TITLE:
Effect of Temperature, pH and Amount of Enzyme Used in the Lactose Hydrolysis of Milk
AUTHORS:
Liliana Popescu, Viorica Bulgaru, Rodica Siminiuc
KEYWORDS:
Lactose Intolerance, β-Galactosidase Hydrolysis, Thermal Stability
JOURNAL NAME:
Food and Nutrition Sciences,
Vol.12 No.12,
December
22,
2021
ABSTRACT: Lactose intolerance is becoming a health state that
requires the restriction of dairy products in the diet of people suffering from
this condition. But milk and dairy products, due to a well-balanced composition
in the main macro and micronutrients, cannot be missing from the diet of the
consumer of any age. For these reasons, in recent years, in the milk processing
industry, the production of low-lactose or lactose-free dairy products is explored.
To reduce the lactose content of dairy raw materials, various industrial and
biotechnological methods were used: enzymatic hydrolysis of lactose,
baromembranous methods, bioconversion of lactose by lactic bacteria and others.

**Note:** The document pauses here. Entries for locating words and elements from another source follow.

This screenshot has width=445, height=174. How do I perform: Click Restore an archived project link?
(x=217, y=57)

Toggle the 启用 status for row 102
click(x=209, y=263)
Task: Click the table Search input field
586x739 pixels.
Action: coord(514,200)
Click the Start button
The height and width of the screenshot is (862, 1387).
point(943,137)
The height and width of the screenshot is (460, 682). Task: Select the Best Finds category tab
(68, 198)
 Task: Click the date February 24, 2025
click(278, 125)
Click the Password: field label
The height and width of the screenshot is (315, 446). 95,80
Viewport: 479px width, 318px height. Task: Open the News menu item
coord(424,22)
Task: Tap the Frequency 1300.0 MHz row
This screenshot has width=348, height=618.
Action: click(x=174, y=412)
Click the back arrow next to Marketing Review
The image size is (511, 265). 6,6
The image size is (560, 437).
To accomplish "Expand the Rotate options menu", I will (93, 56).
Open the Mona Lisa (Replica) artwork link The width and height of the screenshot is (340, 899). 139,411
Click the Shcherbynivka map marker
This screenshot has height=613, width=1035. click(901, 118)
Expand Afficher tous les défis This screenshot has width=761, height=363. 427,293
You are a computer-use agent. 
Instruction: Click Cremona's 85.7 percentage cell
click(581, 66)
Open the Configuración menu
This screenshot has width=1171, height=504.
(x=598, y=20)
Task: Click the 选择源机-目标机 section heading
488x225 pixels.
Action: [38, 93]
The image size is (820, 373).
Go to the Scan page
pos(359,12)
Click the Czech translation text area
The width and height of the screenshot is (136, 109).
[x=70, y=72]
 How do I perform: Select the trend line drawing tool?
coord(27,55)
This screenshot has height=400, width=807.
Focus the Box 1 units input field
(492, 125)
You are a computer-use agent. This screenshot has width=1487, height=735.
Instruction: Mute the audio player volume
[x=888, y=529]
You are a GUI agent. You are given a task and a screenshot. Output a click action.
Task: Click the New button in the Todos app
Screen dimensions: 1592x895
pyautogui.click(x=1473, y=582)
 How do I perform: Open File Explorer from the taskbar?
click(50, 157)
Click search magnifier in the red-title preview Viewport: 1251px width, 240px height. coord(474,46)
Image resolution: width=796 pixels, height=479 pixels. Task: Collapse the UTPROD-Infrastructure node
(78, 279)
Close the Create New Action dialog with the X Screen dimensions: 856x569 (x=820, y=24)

The most widely used lactase enzymes in the industry are mesophilic enzymes
from filamentous fungi (Aspergillus spp.) and yeasts (Kluyveromyces spp.). Therefore, the aim of this study was to evaluate the
effect of the commercial enzyme β-galactosidase
on the hydrolysis of cow’s milk at different enzyme concentrations, temperatures
and pH. Two commercial enzymes β-galactosidase obtained from Bacillus licheniformis and β-galactosidase obtained from Kluyveromyces lactis, were used in this
study, according to information provided by the manufacturer. The thermal
stability of lactose, the effect of milk pH, the effect of temperature, duration
of hydrolysis and the amount of enzymes on the lactose hydrolysis degree and
the sweetness degree of milk were determined. Research has identified the
optimal parameters for obtaining a high degree of lactose hydrolysis in the use
of these enzymes. Therefore, to ensure a high lactose hydrolysis degree (over
80%), the following lactose hydrolysis regimens were identified: temperature
4°C - 6°C, 0.3% Bacillus licheniformis enzymes, duration 4 hours; temperature 4°C - 6°C, 0.3% enzymes from Klavyromyces lactis, duration 12 hours and
temperature 38°C - 40°C, 0.15% enzymes from (Bacillus licheniformis or Klavyromyces lactis), duration 2 - 3
hours. The results obtained allow the efficient use of Bacillus licheniformis and Klavyromyces lactis enzymes in industrial
processes for the manufacture of “lactose-free” or “low-lactose” drinking milk
and fermented dairy products for people with lactose intolerance.